Görev 1: Kayıtlarda "Find the location of a" ifadesini içeren satırdan başlayıp kayıtların sonunda biten satırları, her iki uç da dahil olmak üzere, hiçbir değişiklik yapmadan aynen yeniden yaz.

.....

18 Ocak 2011 Salı

AMERİKA'DA DOĞMAK MI? AMERİKA'LI OLMAK MI?








Uzun yıllar önce yurtdışına ilk çıktığımda  heyecan içindeydim. İngiltere’ye gidecek , kitaplarda okuduğum Mr ve Mrs Brown ile tanışacak , İngilizlerin dünyaca ünlü kibarlığını görecek belkide televizyonlardan hayranlıkla izlediğim futbol maçlarını canlı seyredebilecektim. Güzel İngiliz kızlarını da unutmamalıyım. Güzel hayaller belkide gerçekleşmeyecek ve hayal kırıklığı olacaktı kim bilir?

Konaklama ihtiyacımı karşıladıktan sonra  beni iki yere yönderdiler önce sizden sorumlu mahalle doktoru sonrada polis merkezine. Kayıtlarımızı yaptırdım artık devletce bilinen bir kişiydim.

İlk değerlendirdiğimde beni  en etkilendiğim konuları özetleyeyim.

  • Araba içinde bir çift gündüzleyin öpüşüyorlardı. İstanbul’da yetişmeme rağmen benim için de  kabul edilir durum değildi, utanarak kafamı çevirdim. Benim için farklıydı o zamanlar şimdi İstanbul’da da bu manzara normal oldu , insanlar alıştı.

.....

Görev 2: İngiltere yazısına göre, konaklama ihtiyacı karşılandıktan sonra anlatıcı hangi iki yere yönlendirildi?

.....

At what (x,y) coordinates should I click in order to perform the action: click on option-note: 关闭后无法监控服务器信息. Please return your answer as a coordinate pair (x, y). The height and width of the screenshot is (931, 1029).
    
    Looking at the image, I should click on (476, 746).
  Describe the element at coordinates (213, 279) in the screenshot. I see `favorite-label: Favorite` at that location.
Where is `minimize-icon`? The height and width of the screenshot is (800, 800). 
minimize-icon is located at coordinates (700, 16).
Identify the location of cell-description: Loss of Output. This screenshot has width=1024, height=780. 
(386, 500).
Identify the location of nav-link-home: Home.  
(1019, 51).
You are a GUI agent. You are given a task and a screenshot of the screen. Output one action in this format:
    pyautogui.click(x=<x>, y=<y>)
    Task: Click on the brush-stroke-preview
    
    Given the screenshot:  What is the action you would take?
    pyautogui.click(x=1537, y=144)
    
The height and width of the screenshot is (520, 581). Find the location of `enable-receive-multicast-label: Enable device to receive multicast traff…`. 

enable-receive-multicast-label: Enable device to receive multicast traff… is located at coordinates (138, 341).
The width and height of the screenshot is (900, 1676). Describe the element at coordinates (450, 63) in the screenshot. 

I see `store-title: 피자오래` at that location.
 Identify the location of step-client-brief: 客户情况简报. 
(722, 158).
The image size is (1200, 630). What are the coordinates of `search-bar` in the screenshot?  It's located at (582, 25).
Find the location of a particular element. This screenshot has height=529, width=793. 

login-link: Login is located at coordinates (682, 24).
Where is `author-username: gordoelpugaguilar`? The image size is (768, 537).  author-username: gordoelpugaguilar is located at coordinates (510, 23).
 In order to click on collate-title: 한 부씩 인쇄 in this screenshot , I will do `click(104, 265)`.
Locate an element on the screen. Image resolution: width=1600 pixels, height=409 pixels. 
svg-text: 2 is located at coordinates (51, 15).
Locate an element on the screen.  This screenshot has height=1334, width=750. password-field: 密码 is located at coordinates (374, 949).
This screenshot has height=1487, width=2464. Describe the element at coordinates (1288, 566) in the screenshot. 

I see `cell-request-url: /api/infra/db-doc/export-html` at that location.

.....

Görev sonucu 1:
Find the location of a particular element. This screenshot has height=529, width=793. 

login-link: Login is located at coordinates (682, 24).
Where is `author-username: gordoelpugaguilar`? The image size is (768, 537).  author-username: gordoelpugaguilar is located at coordinates (510, 23).
 In order to click on collate-title: 한 부씩 인쇄 in this screenshot , I will do `click(104, 265)`.
Locate an element on the screen. Image resolution: width=1600 pixels, height=409 pixels. 
svg-text: 2 is located at coordinates (51, 15).
Locate an element on the screen.  This screenshot has height=1334, width=750. password-field: 密码 is located at coordinates (374, 949).
This screenshot has height=1487, width=2464. Describe the element at coordinates (1288, 566) in the screenshot. 

I see `cell-request-url: /api/infra/db-doc/export-html` at that location.

Görev sonucu 2: Önce mahalle doktoruna, sonra polis merkezine.